I use abook to manage my personal addresses, and I simply create my friends allow list directly from its database. The following, incredibly ugly, Python snippet generates mailfilter entries from the ~/.abook/addressbook file. You can write the output to a file and tell mailfilter to include it by adding INCLUDE = path_to_output_file to your .mailfilterrc.

from os.path import expanduser

for line in open(expanduser("~/.abook/addressbook"), "rb"):
    # Only process lines containing an email address
    if not line.startswith("email"): continue
    # Scrub the newline, only take the actual address data
    addresses = line[:-1].split("=")[1].split(",")
    for address in addresses:
        # Escape the '.' character because mailfilter uses RegExps
        print 'ALLOW = "^From: .*%s"' % address.replace(".", "\\.")

I use an SCM commit hook to update these generated files. Mercurial, the SCM I use to manage my home directory, is written in Python.

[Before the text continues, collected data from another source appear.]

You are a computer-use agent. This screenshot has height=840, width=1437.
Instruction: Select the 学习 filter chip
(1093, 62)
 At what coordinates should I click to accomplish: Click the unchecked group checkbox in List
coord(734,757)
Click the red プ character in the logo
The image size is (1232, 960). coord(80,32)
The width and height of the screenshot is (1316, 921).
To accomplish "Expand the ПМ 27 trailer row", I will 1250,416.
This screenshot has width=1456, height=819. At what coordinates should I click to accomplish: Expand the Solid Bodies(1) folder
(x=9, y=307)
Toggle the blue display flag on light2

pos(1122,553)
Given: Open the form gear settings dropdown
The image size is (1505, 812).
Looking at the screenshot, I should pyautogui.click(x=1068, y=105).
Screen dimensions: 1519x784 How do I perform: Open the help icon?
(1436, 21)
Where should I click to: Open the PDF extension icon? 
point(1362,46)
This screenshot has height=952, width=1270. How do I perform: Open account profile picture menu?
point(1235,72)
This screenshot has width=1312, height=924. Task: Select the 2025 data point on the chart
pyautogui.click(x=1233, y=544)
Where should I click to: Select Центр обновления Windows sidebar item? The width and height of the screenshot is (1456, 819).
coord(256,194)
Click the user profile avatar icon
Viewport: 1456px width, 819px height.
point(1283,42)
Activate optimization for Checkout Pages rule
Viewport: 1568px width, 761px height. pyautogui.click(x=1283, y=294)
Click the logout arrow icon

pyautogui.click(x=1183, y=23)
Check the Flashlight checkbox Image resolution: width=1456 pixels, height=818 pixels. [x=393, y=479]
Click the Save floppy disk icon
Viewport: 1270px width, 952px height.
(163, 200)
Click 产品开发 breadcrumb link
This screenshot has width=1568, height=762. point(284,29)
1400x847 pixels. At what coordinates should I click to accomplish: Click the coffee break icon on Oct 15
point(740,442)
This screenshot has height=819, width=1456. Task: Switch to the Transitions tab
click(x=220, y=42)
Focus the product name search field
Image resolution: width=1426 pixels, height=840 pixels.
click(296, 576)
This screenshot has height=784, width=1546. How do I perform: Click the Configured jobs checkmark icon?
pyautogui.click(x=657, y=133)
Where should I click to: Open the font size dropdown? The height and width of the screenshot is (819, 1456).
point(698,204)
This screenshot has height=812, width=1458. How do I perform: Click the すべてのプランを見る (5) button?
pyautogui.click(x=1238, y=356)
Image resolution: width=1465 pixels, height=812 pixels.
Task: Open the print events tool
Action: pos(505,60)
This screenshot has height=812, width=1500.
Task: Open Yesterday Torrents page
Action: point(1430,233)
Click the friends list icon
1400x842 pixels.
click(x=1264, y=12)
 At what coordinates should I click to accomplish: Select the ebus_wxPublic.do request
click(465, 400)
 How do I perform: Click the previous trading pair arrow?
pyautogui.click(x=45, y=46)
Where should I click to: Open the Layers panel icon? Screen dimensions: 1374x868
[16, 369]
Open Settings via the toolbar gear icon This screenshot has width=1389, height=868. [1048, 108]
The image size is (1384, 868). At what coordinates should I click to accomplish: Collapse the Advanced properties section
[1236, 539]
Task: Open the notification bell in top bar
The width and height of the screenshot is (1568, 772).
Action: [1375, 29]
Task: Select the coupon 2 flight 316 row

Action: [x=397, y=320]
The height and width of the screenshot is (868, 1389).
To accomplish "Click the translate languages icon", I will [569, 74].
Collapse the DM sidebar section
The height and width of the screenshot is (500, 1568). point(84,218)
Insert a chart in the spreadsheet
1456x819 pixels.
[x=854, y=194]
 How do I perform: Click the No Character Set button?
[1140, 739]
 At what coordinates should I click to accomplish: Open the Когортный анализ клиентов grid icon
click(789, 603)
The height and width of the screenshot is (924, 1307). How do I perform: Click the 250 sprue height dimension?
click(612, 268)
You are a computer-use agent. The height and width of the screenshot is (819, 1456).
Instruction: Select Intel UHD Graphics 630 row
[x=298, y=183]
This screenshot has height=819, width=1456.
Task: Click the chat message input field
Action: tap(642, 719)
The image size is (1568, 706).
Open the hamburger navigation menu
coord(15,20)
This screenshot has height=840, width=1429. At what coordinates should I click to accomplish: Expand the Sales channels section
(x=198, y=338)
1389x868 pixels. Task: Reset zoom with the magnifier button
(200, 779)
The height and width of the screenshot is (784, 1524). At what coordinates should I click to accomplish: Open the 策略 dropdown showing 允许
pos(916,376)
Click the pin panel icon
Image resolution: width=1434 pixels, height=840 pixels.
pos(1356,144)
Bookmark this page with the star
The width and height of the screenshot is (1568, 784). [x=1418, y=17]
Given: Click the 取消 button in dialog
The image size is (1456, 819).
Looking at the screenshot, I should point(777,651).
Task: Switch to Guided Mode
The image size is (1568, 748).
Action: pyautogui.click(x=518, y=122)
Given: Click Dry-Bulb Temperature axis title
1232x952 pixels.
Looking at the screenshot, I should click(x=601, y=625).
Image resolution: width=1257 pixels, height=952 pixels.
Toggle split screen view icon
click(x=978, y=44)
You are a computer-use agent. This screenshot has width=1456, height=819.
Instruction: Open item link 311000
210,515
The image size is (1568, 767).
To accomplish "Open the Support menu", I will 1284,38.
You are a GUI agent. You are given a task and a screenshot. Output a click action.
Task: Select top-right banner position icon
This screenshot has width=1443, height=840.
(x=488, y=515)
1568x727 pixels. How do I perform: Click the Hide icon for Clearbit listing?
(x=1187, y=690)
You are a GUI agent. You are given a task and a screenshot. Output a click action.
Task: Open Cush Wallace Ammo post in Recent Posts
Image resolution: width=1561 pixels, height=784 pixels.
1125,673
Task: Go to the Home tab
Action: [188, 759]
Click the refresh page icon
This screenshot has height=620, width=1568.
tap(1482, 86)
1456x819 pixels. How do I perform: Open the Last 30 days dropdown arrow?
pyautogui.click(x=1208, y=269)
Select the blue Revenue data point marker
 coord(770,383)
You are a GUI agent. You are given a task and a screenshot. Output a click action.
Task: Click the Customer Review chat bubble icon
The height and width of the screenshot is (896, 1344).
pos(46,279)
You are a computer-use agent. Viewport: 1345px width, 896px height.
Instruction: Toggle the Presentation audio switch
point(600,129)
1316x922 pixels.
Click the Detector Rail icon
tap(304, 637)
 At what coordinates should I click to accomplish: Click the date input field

And because of this Python is already cache hot when the updates occur, but if it wasn't I'd probably suggest using sed or awk instead.

That being said if you're generating a whole bunch of files, like me, it may be faster and lighter to use a Python or Ruby script which processes all of them then it is to call awk separately on each.

I can pretty safely guarantee you're going to need to automate your whitelisting tasks, because sooner or later you'll forget to update the data in one place or another if you manually try to keep the files in sync.

The first filter I setup is on spammy from headers:

DENY = "^From: .*@mail\.ru"
DENY = "^From: .*@(aol|msn|yahoo|hotmail)\.com"
DENY = "^From: .*@thedtn\.com"

# I've never received a non-spam mail from a .biz
DENY = "^From: .*\.biz"

# 4 numbers in the user part is always spam
DENY = "^From: .*[0-9]{4}.*@"

# Numbers at the start of the domain part is always spam
DENY = "^From: .*@[0-9]{2}"

# All caps user part is always spam
DENY_CASE = "^From: .*<[A-Z]*@"

Next it is the UA's that spammers use:

# Spam only user agent
DENY = "^X-Mailer: The Bat"
DENY = "^(User-Agent|X-Mailer): MIME-tools"
DENY = "^(User-Agent|X-Mailer): Calypso"
DENY = "^(User-Agent|X-Mailer): Pegasus"
DENY = "^User-Agent: PObox"

I define mailing lists explicitly in the config file, this is important because it allows me to kill any mail that doesn't have me listed in the To or CC headers. Without explicitly listing mailing lists most of the mail from them would be killed, unless you're an extremely popular CC target on the list. A small selection of the lists config include:

# Mailing lists
ALLOW = "^From: mailman-owner@"
ALLOW = "^X-BeenThere: users@mailman\.ukfsn\.org"

# Allow all Bugzilla mail through
ALLOW = "^From: bugzilla-daemon@"

The other feature of defining mailing lists this way is it allows you to still receive mail from users who use spammy domains to send to lists. In my case it allows me to receive list mail from people who use Yahoo or AOL, whereas outside of mailing lists AOL, for example, shows a 1:6000 chance of being ham in my mail archive.

Once you've set up all your mailing lists you can instruct mailfilter to kill any mail that isn't directly sent to you:

DENY <> "^(To|CC): .*(me|old_me)@example\.com"

The above filter kills an enormous amount of spam mail, but will obviously kill any mail sent to a list if you haven't specifically added an ALLOW rule so you must keep your list definitions up to date!